Saved data entries:
>>>>

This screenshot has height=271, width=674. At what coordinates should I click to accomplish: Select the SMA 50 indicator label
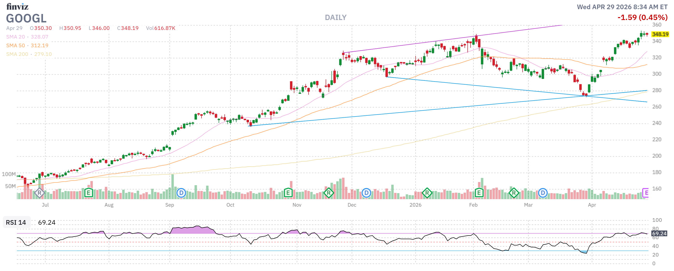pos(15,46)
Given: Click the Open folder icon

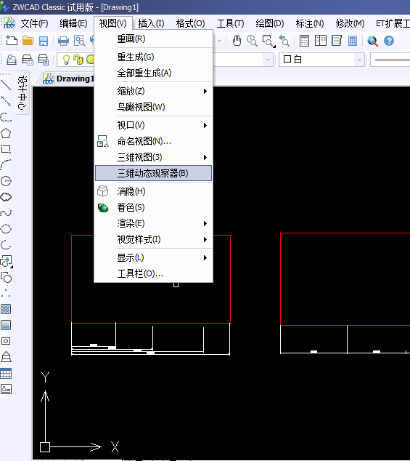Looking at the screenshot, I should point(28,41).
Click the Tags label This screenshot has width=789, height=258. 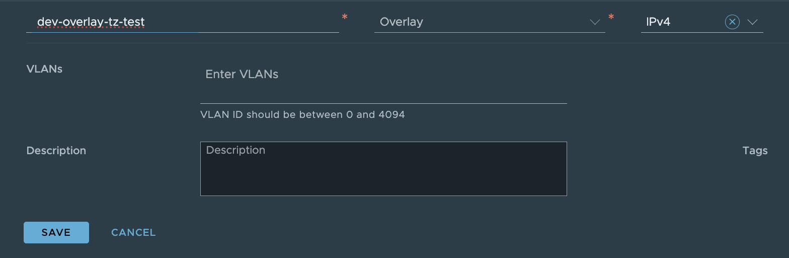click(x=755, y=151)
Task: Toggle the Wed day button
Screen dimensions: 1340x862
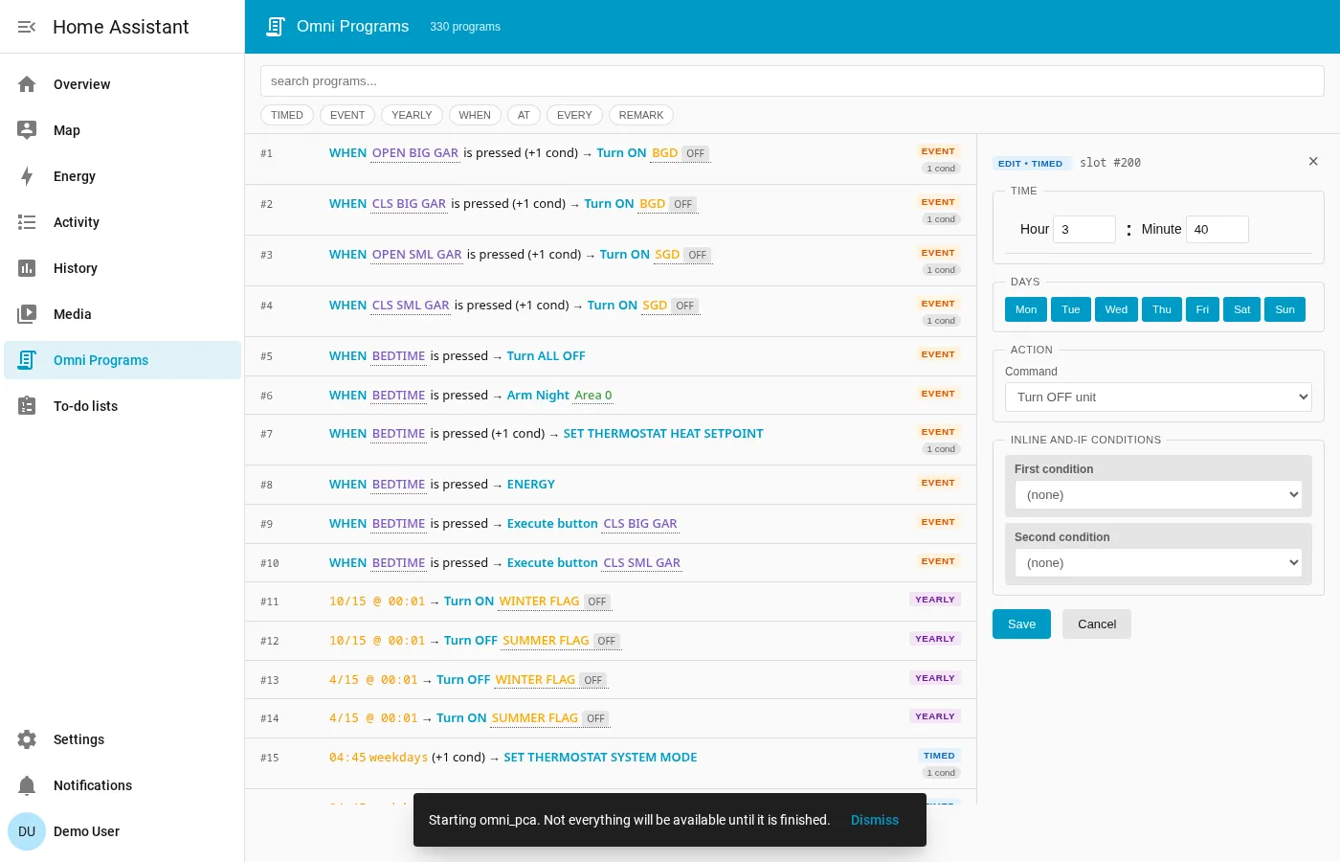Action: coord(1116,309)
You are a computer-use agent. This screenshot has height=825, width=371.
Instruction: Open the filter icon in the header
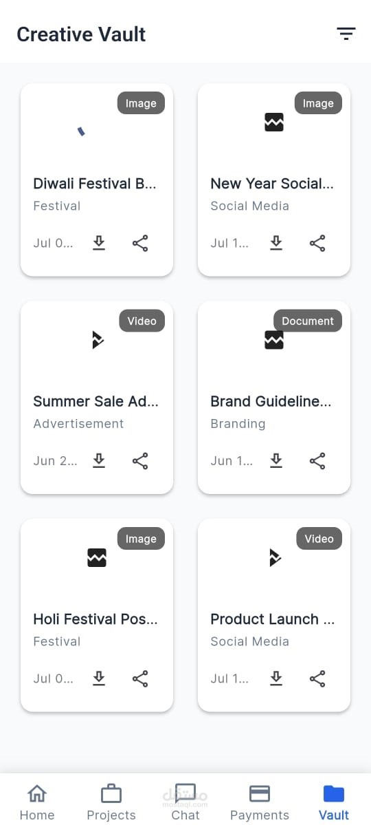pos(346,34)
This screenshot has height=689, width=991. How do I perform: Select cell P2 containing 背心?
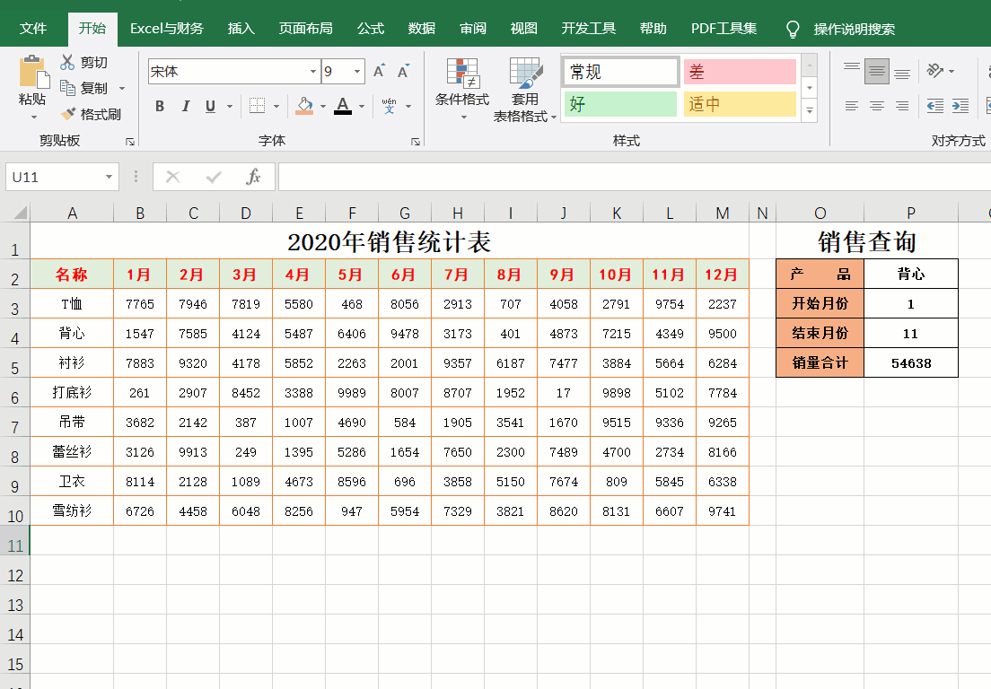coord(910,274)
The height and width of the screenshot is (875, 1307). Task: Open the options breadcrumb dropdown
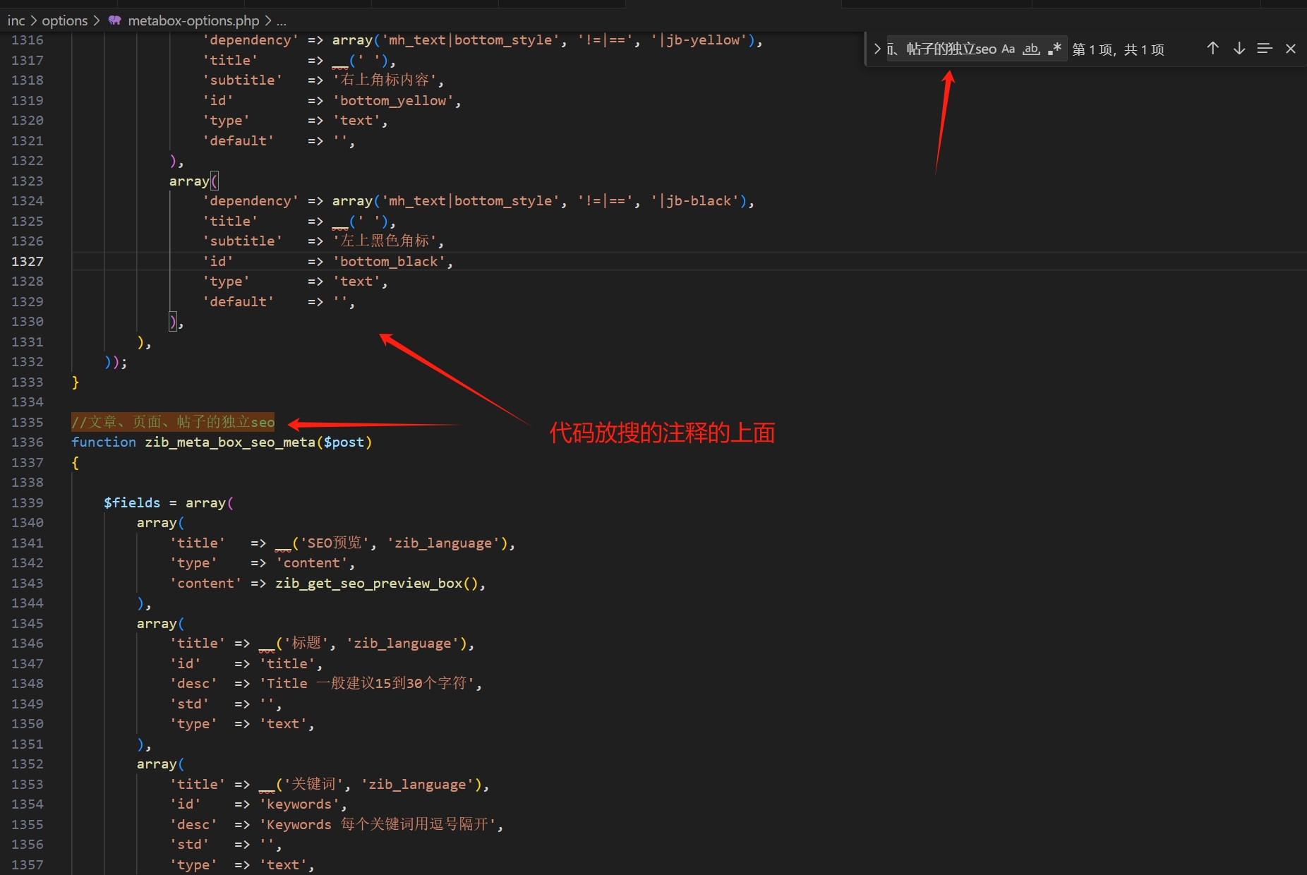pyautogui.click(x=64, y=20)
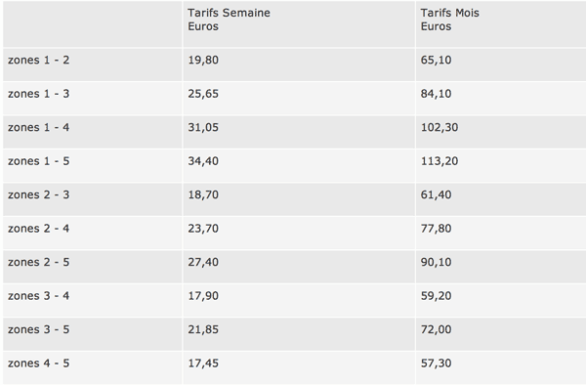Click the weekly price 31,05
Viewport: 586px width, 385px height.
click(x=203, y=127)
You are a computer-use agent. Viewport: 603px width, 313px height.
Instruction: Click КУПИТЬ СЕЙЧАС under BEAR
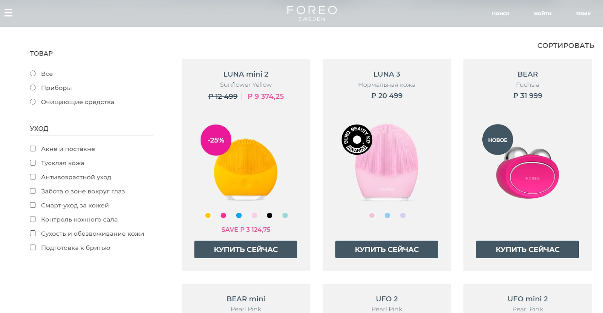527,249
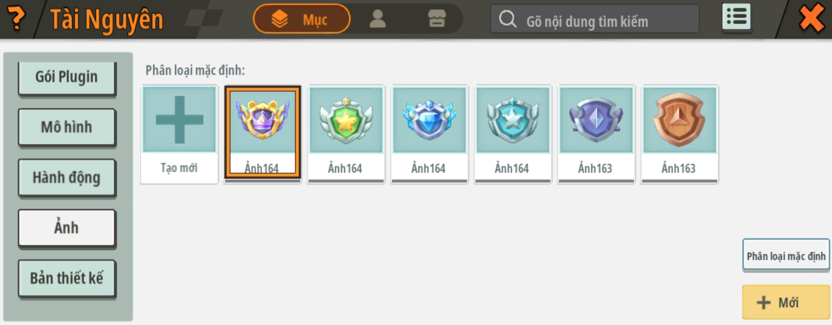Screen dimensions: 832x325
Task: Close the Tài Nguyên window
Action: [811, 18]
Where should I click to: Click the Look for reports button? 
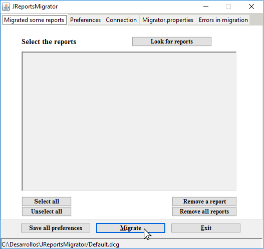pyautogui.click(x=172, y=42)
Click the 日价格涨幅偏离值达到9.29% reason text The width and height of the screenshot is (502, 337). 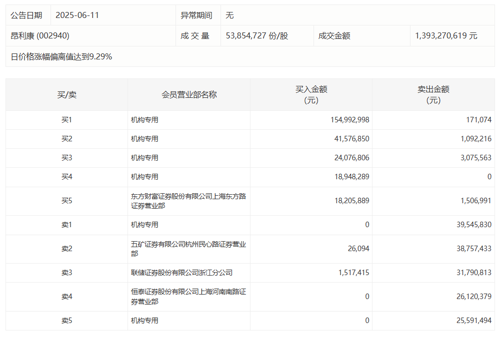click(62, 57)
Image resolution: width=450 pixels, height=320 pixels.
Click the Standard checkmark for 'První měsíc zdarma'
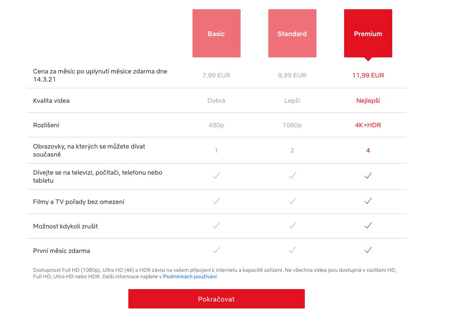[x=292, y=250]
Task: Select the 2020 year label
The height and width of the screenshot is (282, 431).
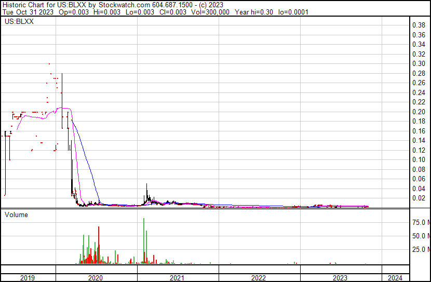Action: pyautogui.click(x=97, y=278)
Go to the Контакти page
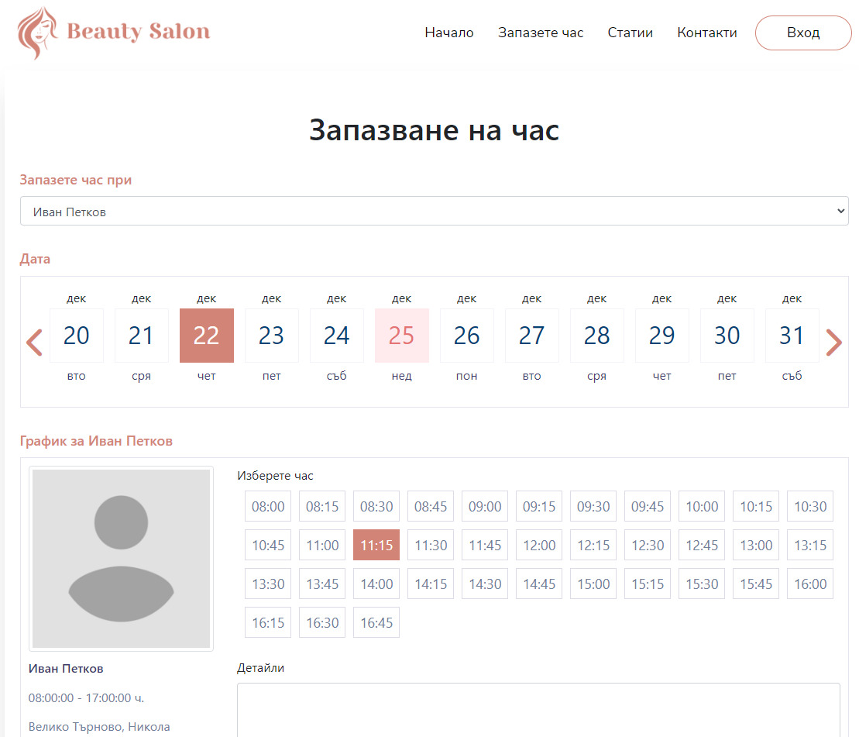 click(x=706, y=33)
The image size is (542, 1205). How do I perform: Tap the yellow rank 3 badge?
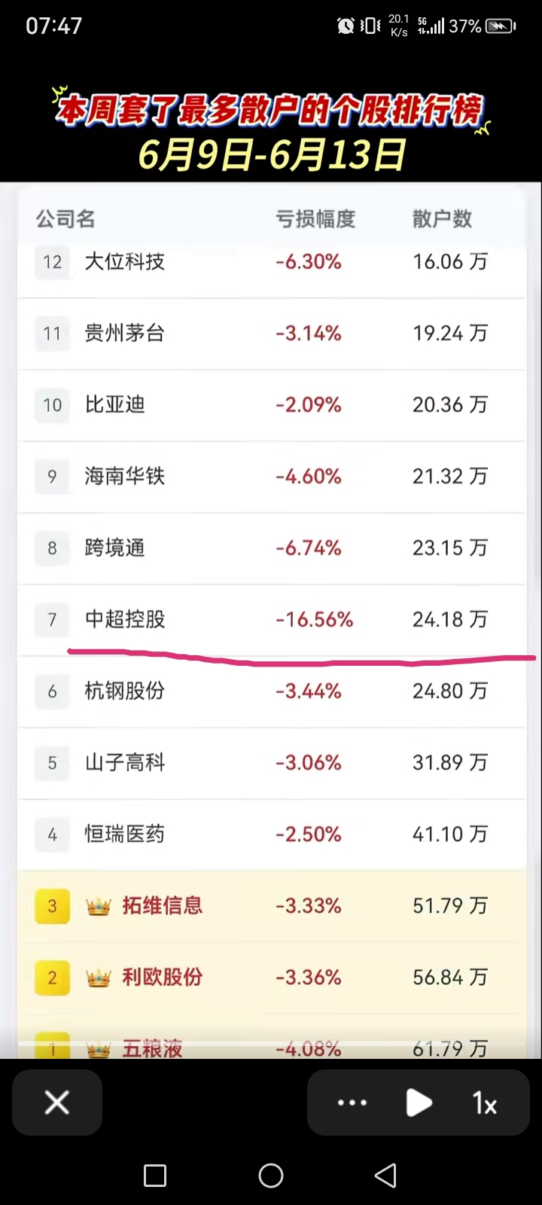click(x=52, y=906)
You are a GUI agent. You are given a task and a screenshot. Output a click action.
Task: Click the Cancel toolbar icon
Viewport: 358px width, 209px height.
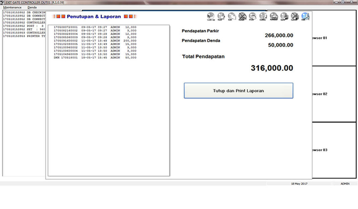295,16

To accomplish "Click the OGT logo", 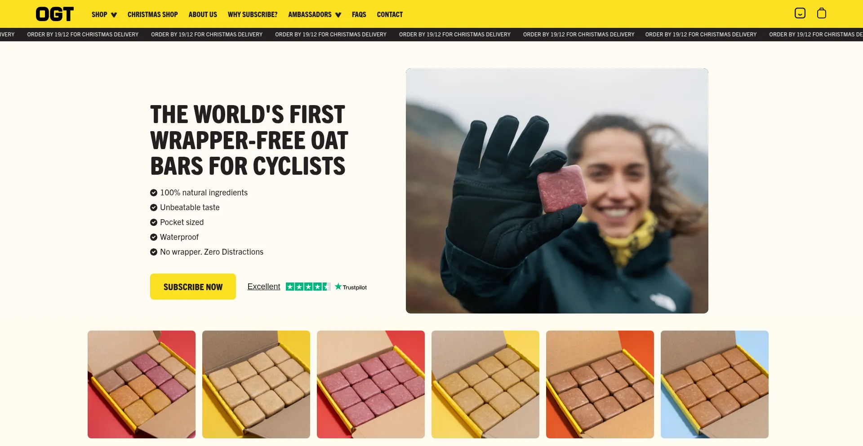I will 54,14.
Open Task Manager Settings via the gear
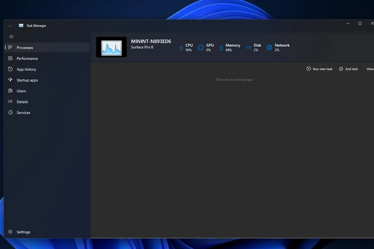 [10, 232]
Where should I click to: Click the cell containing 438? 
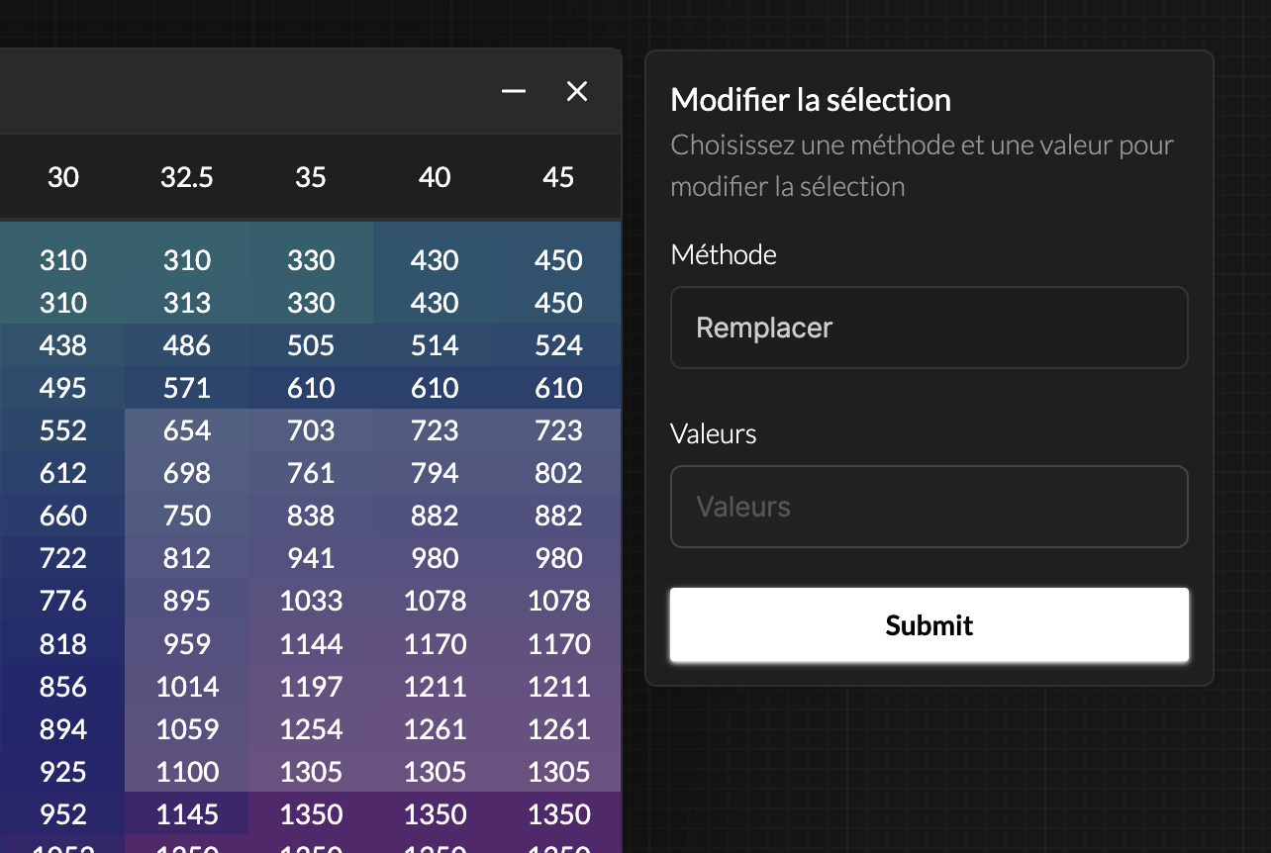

<<<<

> **What is needed**
Each line of the entries above that has the word "agent" is to be copied.

> **Solved exercise**
You are a computer-use agent. This screenshot has height=825, width=371.
You are a computer-use agent. Viewport: 603px width, 313px height.
You are a GUI agent. You are given a task and a screenshot. Output a click action.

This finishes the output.